涼風有幸,秋月無邊。不知不覺已來到芳菲殿外。自殿內正傳出悠揚的箏音,一聽便知彈奏之人技藝高超、指法精妙。可惜曲調太過哀怨,啓承轉合處更是如訴如詠、似悲似泣。皇甫擎不由嘆道:“哎——公主是真的埋怨朕了。”
行至殿內,偌大的院落漆黑一片,只寢殿二樓的小窗透出幾絲微弱的燭光。一路上亦不見有半個人影上前迎接。皇甫擎滿腹狐疑,帶着內侍便入了寢殿上了二樓。書房內,一名女子正坐在案邊撫箏。望其背影,甚是淒涼。
見此情境,皇甫擎心疼不已。幾步上前就將那人攬入懷中,箏音隨之戛然而止。只聽天子不住哄道:“雲姬,朕來了。都怪朕不好,冷落了你。”隨即便低頭往那人脣上吻去。
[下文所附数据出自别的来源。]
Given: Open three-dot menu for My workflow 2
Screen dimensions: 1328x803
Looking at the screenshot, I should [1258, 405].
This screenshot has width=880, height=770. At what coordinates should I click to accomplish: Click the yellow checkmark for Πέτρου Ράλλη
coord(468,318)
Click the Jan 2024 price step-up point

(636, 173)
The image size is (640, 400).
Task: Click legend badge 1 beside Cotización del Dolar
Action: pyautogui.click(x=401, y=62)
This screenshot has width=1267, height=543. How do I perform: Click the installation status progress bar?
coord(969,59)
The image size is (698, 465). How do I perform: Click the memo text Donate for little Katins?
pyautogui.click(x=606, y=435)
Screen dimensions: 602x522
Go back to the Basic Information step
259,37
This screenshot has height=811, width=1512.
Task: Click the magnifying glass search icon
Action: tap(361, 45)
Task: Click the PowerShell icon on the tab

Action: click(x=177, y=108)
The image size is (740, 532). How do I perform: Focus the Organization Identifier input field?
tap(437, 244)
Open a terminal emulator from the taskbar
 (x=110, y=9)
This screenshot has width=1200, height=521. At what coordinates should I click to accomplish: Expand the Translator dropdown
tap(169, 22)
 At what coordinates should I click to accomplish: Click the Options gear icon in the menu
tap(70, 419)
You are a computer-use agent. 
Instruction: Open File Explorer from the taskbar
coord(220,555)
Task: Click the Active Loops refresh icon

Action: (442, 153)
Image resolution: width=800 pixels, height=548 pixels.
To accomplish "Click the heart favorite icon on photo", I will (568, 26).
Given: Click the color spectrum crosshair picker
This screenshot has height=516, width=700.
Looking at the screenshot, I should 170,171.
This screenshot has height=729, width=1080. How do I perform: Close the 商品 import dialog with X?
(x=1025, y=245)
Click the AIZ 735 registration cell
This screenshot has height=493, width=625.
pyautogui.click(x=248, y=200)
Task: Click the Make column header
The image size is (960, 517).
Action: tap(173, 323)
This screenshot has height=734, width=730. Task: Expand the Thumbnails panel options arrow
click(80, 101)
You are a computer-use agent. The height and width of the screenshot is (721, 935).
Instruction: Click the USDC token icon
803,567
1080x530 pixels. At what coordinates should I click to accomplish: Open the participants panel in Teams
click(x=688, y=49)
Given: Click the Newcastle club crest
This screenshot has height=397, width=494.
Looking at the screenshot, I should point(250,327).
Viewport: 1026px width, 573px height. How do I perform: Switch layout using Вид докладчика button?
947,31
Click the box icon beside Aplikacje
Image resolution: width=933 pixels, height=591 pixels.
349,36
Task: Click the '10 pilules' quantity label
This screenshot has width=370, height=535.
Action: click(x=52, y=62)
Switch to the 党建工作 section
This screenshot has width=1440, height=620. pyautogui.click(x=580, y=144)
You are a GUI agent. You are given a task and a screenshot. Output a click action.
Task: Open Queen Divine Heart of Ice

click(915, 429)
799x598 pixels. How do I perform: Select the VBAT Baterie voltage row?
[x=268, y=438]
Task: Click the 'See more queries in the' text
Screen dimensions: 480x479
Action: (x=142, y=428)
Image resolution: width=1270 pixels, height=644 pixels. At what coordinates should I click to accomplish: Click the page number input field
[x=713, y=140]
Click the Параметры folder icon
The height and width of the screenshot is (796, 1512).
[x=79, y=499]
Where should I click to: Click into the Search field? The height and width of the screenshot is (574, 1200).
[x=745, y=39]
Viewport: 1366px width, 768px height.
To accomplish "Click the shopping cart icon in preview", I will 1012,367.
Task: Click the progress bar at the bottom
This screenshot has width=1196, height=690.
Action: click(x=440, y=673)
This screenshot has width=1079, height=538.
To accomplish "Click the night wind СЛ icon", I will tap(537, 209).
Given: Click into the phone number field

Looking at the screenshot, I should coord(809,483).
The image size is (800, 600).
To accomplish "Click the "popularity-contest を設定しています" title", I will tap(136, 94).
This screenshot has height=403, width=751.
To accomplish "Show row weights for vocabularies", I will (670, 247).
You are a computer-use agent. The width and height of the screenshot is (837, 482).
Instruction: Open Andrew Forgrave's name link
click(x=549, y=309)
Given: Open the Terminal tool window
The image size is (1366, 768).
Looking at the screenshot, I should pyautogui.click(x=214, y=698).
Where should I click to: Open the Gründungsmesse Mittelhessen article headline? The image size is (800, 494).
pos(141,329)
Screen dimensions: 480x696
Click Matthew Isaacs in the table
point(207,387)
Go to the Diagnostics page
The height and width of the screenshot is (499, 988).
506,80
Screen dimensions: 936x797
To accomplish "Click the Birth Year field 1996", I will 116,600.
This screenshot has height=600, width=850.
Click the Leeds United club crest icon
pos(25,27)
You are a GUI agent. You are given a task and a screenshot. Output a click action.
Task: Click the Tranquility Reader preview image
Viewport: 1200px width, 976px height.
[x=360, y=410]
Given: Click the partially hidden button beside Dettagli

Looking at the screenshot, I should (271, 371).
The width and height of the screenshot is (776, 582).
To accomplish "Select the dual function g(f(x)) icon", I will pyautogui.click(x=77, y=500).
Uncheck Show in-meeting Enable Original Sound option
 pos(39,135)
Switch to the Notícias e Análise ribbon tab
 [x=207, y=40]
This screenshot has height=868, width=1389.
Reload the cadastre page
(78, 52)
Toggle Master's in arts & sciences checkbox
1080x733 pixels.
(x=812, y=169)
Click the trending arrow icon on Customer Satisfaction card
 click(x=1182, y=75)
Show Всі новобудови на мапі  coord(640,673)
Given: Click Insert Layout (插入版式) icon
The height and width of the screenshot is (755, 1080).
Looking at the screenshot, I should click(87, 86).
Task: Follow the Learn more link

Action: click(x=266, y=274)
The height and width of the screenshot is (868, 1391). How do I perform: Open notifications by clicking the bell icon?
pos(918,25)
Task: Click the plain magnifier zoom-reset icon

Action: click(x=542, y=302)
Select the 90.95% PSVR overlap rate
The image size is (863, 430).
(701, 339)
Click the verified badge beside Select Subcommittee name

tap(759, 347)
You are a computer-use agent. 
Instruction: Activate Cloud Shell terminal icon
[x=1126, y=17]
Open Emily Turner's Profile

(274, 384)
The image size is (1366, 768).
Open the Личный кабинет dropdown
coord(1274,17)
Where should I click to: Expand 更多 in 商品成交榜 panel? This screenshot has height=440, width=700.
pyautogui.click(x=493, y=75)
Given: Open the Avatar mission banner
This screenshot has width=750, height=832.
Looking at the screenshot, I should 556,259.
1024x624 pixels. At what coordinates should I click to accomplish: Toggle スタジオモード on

正在此時,後窗外有人嚷道:“綠珠,你怎麼不彈了?繼續啊!我才說到一半呢。”
皇甫擎嚇了一跳,忙推開懷中之人。綠珠立刻跪倒在地,口中直道:“奴婢該死!奴婢該死!”
藉着搖曳的燭光,皇甫擎這纔看清腳邊之人並非雲姬。沉吟半刻,他強壓下心頭怒火向綠珠道:“平身。朕要你接着彈。不許停!”
當《湘妃怨》的曲調再度響起時,皇甫擎踱到後窗前向下張望。月光下,太液池上浮起了一層輕霧。迷朦間,只見池畔的草地上十幾個人圍坐一團。中有一人披頭散髮,身着白袍,手中還持一支白色蠟燭。看情形,他是在說故事。且正講到要緊關頭,衆人皆聽出了神。有的蒙着眼,有的兩個抱作一團,也有的一邊聽一邊嗑瓜子。
“但時辰終歸還是到了。只見那主刑官手一揮,劊子手便舉刀下劈。”簡寧邊說邊舉起了右手。
“公主,隱娘與寶珠不會死吧。”一旁的阿奴心急道。
“別急嘛,我還沒說完呢。” 簡寧瞪了阿奴一眼,接着道:“就在此時,忽然狂風大作,一陣黑霧籠罩刑臺。只聽空中有一人朗朗作聲:‘世人最可懼之物,非狐非魔非鬼非怪,而恰恰是同類。切記!切記!’語罷,狂風即止。只見刑臺中間隱娘和寶珠早已沒了蹤影,惟有一沾血頭顱在地。赫然就是那甲子的頭。”
“太好了,她們沒死。”周遭之人聽到這裡,紛紛鬆了口氣。
“真是惡有惡報,活該!”
“這個壞男人就該死!”
“真是蒼天有眼!”
眼見侍女們三三兩兩地議論開來卻無人害怕,簡寧頗覺掃興。“爲什麼你們都不害怕呢?真是沒勁!”
阿奴笑道:“公主不是說了,鬼怪並不可怕。人心才……”話沒說完,阿奴臉色驟變活像是見了鬼。再看其他侍女也一個個面露懼色。
“怎麼啦?你們都見鬼啦?”簡寧奇道。
衆人異口同聲道:“您……後……面……”
“我後面?”簡寧回頭一看,什麼都沒有。
衆人又道:“上……上面……”
“上面?”簡寧仰頭一看。“啊啊啊——”只聽一聲淒厲的尖叫在芳菲殿上空響起,久久不散。